# Template glasses



## Eli83

Hola, 

Estoy traduciendo un paper que trata sobre biomateriales "Silica materials for medical applications" y quisiera saber la traducción de "template glasses", el contexto es: " These so-called template glasses are, in fact, derived from the use of micellar surfactants in the synthesis of equivalent compositions to those of biactive glasses"

Saludos y gracias


----------



## Blopa

Hola Eli, y bienvenid@ al Foro! 

No sé si existe la sintetización de vidrio en forma biológica, pero pueden ser pequeños cristales en algún proceso...

En todo caso, la traducción que se me ocurre es *vidrio templado*. Se ocupaban en automóviles antes del vidrio laminado y hoy se usan mucho en construcción y cocina por su dureza.

Saludos,


----------



## k-in-sc

Vidrio templado is tempered glass, I think - heat-hardened.
These are template glasses - maybe vidrio de plantilla?  Like a framework used in the production of the bi*o*active glass?


----------



## Blopa

Bueno, Eli: La corrección de k_in_sc es muy pertinente.

En realidad template es plantilla y no temperado. Reconozco mi error.

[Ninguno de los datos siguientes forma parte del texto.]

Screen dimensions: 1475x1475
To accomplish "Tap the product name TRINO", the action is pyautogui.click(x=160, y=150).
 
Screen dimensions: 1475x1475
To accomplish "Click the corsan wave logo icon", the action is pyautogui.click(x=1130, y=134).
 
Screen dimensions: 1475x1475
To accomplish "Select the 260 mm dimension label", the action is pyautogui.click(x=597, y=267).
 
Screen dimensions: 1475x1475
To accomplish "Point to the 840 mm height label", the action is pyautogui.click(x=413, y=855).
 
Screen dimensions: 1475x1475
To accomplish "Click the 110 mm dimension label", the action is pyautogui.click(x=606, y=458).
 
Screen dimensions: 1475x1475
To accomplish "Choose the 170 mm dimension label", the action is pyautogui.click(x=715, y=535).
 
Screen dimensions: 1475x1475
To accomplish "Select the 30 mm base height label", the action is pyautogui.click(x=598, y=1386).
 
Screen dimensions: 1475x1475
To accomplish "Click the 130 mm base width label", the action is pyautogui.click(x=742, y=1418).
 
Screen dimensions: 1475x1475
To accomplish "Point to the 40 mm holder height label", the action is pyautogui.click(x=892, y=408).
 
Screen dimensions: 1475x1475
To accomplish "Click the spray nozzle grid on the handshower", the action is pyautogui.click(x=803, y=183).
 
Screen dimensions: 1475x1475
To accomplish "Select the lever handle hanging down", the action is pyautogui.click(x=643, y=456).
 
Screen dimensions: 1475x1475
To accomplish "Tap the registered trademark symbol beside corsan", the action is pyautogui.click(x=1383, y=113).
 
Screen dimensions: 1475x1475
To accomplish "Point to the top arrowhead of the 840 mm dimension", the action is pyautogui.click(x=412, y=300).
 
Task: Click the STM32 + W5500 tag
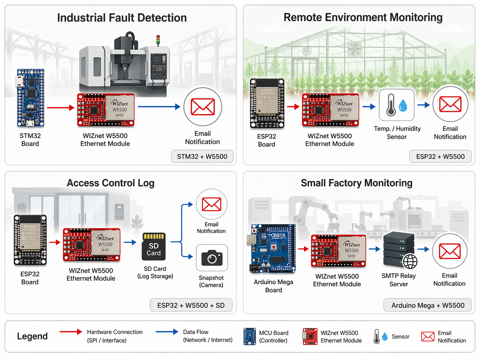(x=202, y=156)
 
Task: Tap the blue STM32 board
(x=30, y=98)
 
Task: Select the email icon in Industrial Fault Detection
(x=203, y=107)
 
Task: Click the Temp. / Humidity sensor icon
(x=396, y=105)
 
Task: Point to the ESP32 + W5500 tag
(x=440, y=156)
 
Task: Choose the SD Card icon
(x=154, y=246)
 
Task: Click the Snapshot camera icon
(x=212, y=258)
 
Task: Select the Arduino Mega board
(x=272, y=248)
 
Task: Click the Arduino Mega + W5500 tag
(x=428, y=305)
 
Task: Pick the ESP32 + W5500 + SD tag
(x=191, y=305)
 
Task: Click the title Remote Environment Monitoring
(x=363, y=18)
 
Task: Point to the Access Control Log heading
(x=110, y=183)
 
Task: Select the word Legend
(x=32, y=336)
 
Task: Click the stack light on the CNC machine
(x=158, y=39)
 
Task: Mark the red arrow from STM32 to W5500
(x=60, y=107)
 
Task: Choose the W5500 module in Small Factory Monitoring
(x=338, y=251)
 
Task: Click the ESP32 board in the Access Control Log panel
(x=30, y=240)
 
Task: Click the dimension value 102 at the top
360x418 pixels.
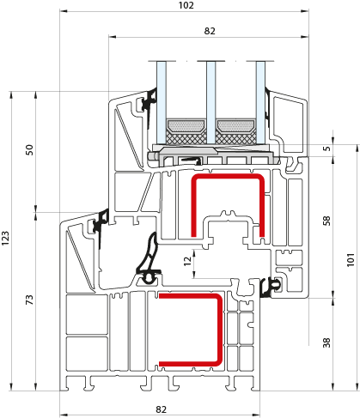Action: click(x=186, y=5)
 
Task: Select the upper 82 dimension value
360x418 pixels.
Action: click(x=210, y=31)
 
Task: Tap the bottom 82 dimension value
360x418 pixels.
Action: click(x=161, y=409)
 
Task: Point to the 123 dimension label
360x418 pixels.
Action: click(x=5, y=238)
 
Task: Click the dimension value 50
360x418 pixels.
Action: click(x=29, y=150)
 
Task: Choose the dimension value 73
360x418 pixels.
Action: click(x=29, y=300)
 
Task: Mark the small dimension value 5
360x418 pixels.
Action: click(x=326, y=148)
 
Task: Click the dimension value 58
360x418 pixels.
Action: click(x=326, y=221)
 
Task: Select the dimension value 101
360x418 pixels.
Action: click(x=351, y=260)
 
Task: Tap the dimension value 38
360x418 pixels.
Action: click(x=326, y=342)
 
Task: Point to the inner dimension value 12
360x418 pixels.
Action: click(x=187, y=261)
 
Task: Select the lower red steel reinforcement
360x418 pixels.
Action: click(x=220, y=329)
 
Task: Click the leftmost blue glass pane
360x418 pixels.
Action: click(x=162, y=103)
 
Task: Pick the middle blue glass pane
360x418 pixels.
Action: click(x=211, y=103)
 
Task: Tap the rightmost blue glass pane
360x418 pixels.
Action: click(x=260, y=103)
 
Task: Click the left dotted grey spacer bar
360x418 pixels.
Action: click(x=186, y=126)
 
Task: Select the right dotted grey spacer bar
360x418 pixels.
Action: click(x=236, y=126)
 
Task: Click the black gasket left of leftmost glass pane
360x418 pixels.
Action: click(x=149, y=105)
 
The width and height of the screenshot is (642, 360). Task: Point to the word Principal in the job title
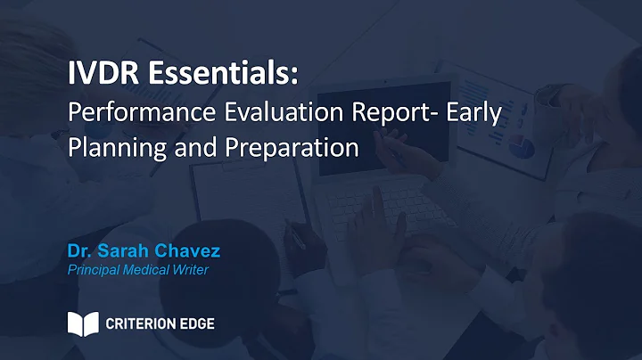pos(93,270)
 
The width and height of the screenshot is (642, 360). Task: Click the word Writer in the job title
pos(192,270)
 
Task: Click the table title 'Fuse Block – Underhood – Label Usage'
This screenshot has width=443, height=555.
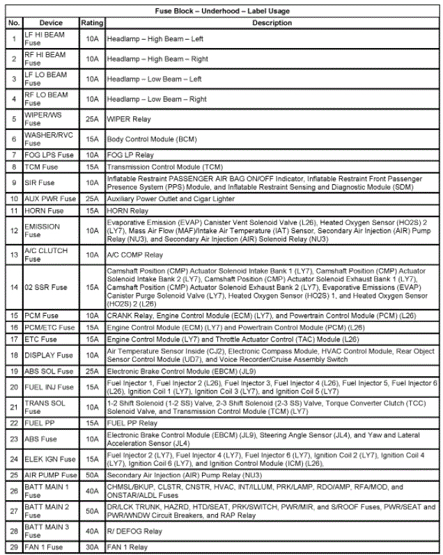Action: tap(221, 11)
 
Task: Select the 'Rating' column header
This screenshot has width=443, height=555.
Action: tap(92, 23)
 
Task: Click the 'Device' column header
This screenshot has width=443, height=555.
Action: tap(50, 23)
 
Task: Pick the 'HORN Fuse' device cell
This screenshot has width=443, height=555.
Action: tap(45, 210)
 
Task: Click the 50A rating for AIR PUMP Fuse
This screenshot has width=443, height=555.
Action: tap(92, 474)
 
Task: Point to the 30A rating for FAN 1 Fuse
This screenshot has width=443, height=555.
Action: tap(92, 547)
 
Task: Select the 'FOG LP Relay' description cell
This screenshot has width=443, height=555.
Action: tap(130, 155)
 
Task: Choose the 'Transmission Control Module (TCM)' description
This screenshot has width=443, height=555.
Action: tap(164, 168)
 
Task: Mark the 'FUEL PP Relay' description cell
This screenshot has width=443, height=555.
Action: tap(132, 423)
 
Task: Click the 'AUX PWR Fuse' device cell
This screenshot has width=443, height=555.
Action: tap(49, 200)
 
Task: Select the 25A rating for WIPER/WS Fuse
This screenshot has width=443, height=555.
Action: tap(92, 120)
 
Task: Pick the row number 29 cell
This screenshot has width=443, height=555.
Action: tap(13, 547)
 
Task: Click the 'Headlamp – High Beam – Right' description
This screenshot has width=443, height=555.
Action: tap(157, 59)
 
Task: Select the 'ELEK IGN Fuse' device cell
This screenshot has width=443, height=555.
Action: tap(49, 459)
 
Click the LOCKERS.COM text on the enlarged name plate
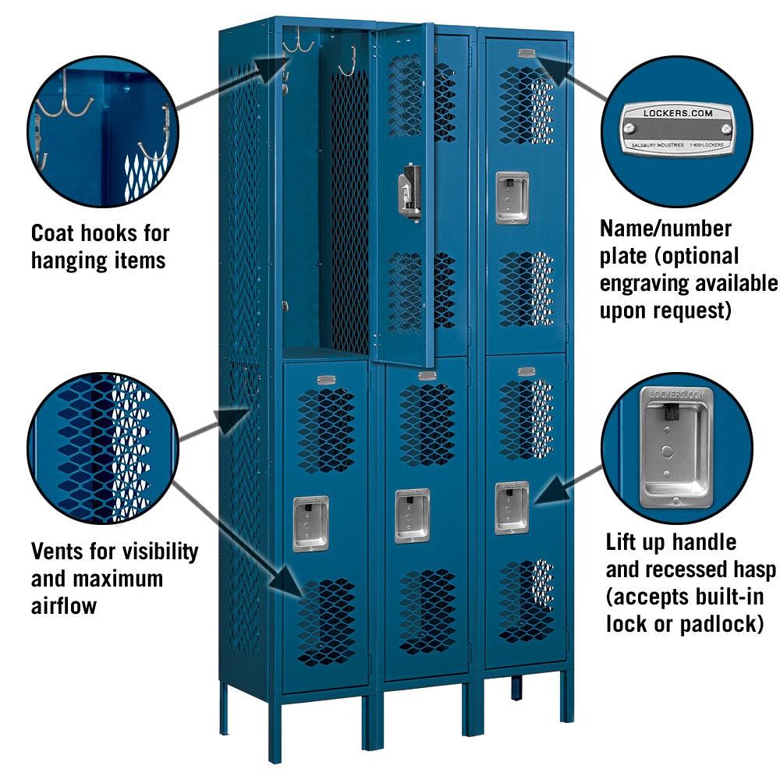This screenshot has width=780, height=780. point(676,114)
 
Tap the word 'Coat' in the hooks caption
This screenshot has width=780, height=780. point(55,233)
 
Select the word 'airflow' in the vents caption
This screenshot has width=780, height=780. point(63,605)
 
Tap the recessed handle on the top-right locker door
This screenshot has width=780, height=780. point(512,197)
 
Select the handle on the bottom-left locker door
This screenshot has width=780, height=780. point(310,523)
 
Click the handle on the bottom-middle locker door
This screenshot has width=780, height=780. point(411,516)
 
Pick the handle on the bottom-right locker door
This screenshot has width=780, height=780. point(512,507)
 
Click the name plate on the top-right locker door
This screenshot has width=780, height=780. point(527,53)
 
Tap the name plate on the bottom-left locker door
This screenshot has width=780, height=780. point(326,380)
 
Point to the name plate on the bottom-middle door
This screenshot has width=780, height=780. point(427,376)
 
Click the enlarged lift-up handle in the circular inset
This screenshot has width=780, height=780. point(676,445)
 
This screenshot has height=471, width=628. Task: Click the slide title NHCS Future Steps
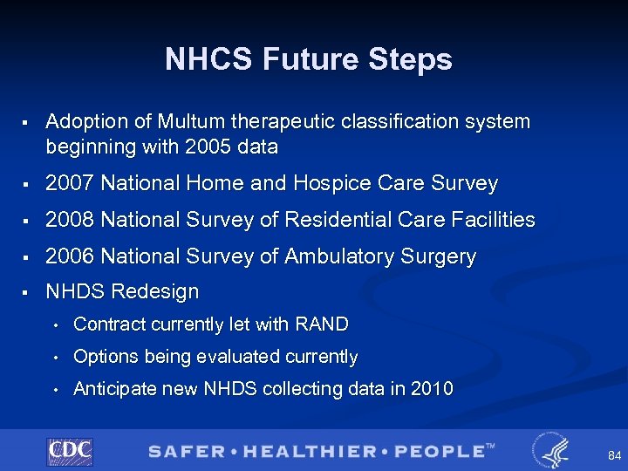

Por otra parte está lo de biactive: Una cosa es ser bi*o*activo (Con actividad biológica) y otra es ser biactivo (con dos actividades distintas). 

Saludos,


----------



## Eli83

Les agradezco mucho sus respuesta. Aunque no me queda claro del todo, ya que vidrio de plantilla no parece ser una buena traduccion. Supongo que debe haber querido decir plantilla de vidrio.

Saludos


----------



## k-in-sc

Yes, I guess that would be better, but I don't really know because I'm not a native speaker ...


----------



## Forero

En inglés, lo que modifica va ante lo modificado: _frogman_ = hombre rana, _World War_ = Guerra Mundial, _template glasses_ = vidrios de plantilla.

_Biactivo_ significa activo de dos maneras o de dos direcciones.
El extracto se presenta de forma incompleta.